Recovery and upgradation of bad loans will be the focus for Bank of India, which returned to the black in the first quarter ended June 30, according to MD and CEO Dinabandhu Mohapatra.

The public sector bank reported a net profit of ₹88 crore in the reporting quarter against a net loss of ₹741 crore in the year-ago period. The factors that helped the bank turn around include robust ‘other income’, relatively lower loan-loss provisioning burden and recovery and upgradation of bad loans.

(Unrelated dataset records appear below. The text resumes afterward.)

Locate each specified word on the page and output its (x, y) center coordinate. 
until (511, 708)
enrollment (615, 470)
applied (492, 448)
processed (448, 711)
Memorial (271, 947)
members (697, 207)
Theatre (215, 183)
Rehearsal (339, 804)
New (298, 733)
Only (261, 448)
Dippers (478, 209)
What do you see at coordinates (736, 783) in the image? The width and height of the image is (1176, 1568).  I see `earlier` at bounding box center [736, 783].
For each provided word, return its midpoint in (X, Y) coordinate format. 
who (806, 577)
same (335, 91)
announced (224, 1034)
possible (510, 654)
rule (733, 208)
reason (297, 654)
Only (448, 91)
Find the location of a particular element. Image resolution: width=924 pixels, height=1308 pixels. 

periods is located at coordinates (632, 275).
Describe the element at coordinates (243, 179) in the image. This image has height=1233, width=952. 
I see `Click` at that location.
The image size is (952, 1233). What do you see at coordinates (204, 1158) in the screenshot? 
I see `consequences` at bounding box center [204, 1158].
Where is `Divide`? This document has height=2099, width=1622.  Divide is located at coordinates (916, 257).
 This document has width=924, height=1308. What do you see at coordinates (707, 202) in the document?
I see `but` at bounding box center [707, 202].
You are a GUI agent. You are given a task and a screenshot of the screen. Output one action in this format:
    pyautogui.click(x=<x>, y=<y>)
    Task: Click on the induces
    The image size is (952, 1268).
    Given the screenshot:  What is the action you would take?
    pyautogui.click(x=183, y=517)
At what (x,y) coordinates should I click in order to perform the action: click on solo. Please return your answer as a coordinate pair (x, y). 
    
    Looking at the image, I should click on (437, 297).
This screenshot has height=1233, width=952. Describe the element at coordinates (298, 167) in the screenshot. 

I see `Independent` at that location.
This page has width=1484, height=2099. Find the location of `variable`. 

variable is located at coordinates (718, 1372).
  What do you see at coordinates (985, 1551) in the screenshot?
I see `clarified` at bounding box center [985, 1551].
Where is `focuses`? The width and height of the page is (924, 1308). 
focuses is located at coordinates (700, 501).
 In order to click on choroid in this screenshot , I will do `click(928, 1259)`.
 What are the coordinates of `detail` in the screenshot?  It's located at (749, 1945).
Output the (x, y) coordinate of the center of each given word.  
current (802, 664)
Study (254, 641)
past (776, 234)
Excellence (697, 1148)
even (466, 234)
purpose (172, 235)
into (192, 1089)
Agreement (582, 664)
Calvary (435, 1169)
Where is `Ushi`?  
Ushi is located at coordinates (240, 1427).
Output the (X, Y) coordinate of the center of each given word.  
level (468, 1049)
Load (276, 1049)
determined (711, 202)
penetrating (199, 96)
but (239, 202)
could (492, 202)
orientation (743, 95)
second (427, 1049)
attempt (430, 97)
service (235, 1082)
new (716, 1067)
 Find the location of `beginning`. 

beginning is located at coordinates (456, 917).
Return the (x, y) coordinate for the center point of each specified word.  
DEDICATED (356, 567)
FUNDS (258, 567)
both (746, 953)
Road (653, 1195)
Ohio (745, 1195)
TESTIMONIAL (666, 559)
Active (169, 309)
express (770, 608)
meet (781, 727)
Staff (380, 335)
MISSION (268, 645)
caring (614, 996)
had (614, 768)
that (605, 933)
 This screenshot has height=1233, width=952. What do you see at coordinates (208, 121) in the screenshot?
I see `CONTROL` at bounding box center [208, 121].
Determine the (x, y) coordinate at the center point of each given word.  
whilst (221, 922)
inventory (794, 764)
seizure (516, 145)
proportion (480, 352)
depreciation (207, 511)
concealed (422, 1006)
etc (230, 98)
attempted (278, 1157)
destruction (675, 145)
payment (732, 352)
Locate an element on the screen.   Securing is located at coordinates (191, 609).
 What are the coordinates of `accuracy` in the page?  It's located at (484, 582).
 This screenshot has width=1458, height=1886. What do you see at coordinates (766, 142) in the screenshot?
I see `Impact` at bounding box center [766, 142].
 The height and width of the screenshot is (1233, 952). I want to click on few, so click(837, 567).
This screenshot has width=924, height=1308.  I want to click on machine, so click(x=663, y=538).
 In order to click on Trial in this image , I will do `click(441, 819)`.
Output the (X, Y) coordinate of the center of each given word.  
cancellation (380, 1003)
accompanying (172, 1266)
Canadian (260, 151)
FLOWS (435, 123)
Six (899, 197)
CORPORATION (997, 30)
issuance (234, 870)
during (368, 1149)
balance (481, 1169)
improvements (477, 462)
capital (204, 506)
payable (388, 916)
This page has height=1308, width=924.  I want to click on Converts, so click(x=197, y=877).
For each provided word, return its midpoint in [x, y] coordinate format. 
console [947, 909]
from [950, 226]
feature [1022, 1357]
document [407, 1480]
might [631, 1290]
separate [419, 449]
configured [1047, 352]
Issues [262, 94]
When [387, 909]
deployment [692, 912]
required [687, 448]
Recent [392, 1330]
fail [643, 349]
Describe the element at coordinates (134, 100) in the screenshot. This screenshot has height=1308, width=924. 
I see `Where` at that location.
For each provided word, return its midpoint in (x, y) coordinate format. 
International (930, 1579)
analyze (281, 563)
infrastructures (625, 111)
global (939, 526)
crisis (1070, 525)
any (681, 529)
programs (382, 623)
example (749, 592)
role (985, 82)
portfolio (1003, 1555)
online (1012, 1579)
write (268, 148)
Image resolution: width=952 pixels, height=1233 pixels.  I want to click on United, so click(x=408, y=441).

While net interest income (difference between interest earned and interest expended) declined 9 per cent year-on-year (y-o-y) to ₹2,533 crore in the reporting quarter, non-interest income rose 30 per cent to ₹1,611 crore. Provisioning was lower at ₹2,246 crore (₹2,770 crore in the year-ago quarter).

Net interest margin declined to 1.99 per cent (2.20 per cent).

During the quarter, slippages were lower at ₹4,037 crore (₹6,915 crore in the preceding quarter and ₹6,233 crore in the year-ago quarter).

Mohapatra said the bank has an exposure of ₹8,200 crore to 10 of the 12 large stressed accounts that the RBI has asked banks to proceed against under the Insolvency and Bankruptcy Code (IBC).

It has made provisioning of between 60 and 100 per cent in these accounts.

Stressed assets as a percentage of total advances declined a tad to 16.03 per cent from 16.47 per cent in the preceding quarter.

While it has a comfortable capital adequacy ratio, Mohapatra said the bank is planning to raise up to ₹8,000 crore this fiscal, which includes ₹2,500 crore capital infusion by the government, sale of non-core assets, qualified institutional placement, and follow-on public offer.

Shares of Bank of India closed at ₹158.45 apiece, up 3.77 per cent over the previous close on the BSE.